Along the street, residents stood silently, paying their respects to Whitcomb, a Littleton native and 24-year veteran of Littleton Fire Rescue.

Whitcomb, who was an active instructor with the state fire academy at the time of his death, was transported to the cemetery on New Hampshire Fire Academy Engine 3.

He died at Concord Hospital after a brief illness, at the age of 53.

Whitcomb’s firefighting colleagues came from all over, said LFR Chief Michael McQuillen.

“St. Johnsbury was there, we had every department around us from the Notch down to Campton, Thornton, all the way to Lancaster and over to Woodsville for those departments,” he said. “A good friend of the family, a firefighter from Jacksonville, Florida, was there. It goes to show you the long-reaching effect that Jeff had on people.”

In dedicating his life to the fire service, Whitcomb belonged to Littleton and also to the state, said McQuillen.

For nearly a quarter-century, Whitcomb was an instructor for the New Hampshire Division of Fire Standards and Training and Emergency Medical Services.
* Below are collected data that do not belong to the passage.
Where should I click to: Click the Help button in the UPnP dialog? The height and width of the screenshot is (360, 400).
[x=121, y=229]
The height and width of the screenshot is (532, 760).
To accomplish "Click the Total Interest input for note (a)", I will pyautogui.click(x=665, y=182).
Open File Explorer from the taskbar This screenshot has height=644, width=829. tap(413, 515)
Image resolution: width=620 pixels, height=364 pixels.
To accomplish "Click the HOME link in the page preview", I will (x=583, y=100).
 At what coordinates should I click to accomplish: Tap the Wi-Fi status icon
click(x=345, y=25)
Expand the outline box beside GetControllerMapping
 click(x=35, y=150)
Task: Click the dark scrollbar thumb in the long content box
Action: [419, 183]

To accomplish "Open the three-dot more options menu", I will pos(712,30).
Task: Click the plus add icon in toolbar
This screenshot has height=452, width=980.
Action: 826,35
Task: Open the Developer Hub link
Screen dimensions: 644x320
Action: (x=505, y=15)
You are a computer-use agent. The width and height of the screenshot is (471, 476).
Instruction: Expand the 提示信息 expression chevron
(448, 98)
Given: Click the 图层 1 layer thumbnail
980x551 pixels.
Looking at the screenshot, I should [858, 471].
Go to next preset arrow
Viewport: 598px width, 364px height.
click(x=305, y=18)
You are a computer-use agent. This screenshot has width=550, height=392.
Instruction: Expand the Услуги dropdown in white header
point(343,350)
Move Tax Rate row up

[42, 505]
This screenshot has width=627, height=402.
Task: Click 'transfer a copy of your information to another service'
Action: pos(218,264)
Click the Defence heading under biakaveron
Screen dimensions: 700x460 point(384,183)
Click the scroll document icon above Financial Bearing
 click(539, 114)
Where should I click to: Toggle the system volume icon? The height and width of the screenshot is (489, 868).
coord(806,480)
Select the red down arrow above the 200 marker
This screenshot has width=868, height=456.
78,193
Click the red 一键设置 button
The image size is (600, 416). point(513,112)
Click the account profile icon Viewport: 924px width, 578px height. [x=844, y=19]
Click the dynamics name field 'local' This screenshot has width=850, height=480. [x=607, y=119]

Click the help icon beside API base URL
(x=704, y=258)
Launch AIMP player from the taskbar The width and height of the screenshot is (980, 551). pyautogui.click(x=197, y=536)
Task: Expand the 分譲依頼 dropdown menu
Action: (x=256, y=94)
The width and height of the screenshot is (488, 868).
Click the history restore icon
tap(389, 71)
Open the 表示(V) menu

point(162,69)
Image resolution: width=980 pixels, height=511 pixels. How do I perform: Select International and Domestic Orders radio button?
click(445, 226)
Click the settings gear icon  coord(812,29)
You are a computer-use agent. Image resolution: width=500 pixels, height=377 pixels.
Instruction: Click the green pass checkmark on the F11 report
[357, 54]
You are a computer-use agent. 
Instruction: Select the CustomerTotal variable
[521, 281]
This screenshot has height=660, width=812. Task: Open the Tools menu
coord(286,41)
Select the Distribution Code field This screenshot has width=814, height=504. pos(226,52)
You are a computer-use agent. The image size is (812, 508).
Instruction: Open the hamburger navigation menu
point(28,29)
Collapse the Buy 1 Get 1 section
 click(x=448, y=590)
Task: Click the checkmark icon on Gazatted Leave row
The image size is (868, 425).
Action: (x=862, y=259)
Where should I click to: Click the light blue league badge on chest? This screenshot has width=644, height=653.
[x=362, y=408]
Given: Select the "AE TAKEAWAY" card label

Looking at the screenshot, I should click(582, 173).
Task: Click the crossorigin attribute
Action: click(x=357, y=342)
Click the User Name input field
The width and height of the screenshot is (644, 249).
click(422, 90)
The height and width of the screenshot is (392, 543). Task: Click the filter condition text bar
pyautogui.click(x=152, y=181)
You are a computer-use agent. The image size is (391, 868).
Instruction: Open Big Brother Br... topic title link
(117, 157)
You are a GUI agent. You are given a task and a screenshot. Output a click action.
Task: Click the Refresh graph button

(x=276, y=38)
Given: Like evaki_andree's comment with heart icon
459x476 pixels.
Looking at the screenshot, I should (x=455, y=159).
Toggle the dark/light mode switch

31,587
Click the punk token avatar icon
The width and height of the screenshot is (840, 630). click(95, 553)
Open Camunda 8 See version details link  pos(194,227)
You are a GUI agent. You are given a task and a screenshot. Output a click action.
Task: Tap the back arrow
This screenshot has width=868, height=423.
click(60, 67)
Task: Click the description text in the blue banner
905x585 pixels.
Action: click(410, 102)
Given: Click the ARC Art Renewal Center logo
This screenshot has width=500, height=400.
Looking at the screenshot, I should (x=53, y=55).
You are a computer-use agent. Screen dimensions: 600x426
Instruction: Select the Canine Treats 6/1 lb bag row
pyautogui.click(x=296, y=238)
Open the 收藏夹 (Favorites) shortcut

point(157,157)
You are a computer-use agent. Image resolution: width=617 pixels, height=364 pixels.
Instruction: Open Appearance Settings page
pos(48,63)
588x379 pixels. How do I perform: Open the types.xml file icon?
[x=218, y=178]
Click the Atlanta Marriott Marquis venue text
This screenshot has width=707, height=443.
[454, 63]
“Capt. Whitcomb’s passing is not only an incredible loss for today’s fire service, but for all of the future firefighters that will never have the opportunity to learn from him, “said Justin Cutting, director for the New Hampshire Division of Fire Standards and Training and EMS. “Since 1997, Capt. Whitcomb has served as a senior staff instructor for the New Hampshire Fire and EMS Academy. Capt. Whitcomb’s loss will be felt for years to come and we will do our very best to train as he would want. The entire Division sends its condolences to Capt. Whitcomb’s family, friends, and colleagues.”

For his funeral and the procession, all of the New England states were represented by at least one agency, with a heavy presence from North Country area departments, said Paul Raymond, spokesman for the New Hampshire Department of Public Safety.

“Absolutely, he is going to be missed,” said McQuillen. “It’s a big hole, a big void, that we have with this loss. I want to thank the community and everybody who came out to pay their respects for him.”

As a fire service instructor, Whitcomb was all in.

“He was pretty hard-nosed and he took his job seriously and he taught that way, too, but if he had a student who really wanted to learn that man would do anything he could to teach that person and take as long as it took to teach them what they wanted to know,” said McQuillen. “That was one of his responsibilities when he was captain, to train the firefighters in Littleton. There is definitely a legacy there and a void that just won’t be filled. They’re big shoes to fill and I don’t think anybody is ever going to reach the caliber that he had. We’ll miss him. The big thank you goes out to the community that supported us and showed up and was there for us when we needed them.”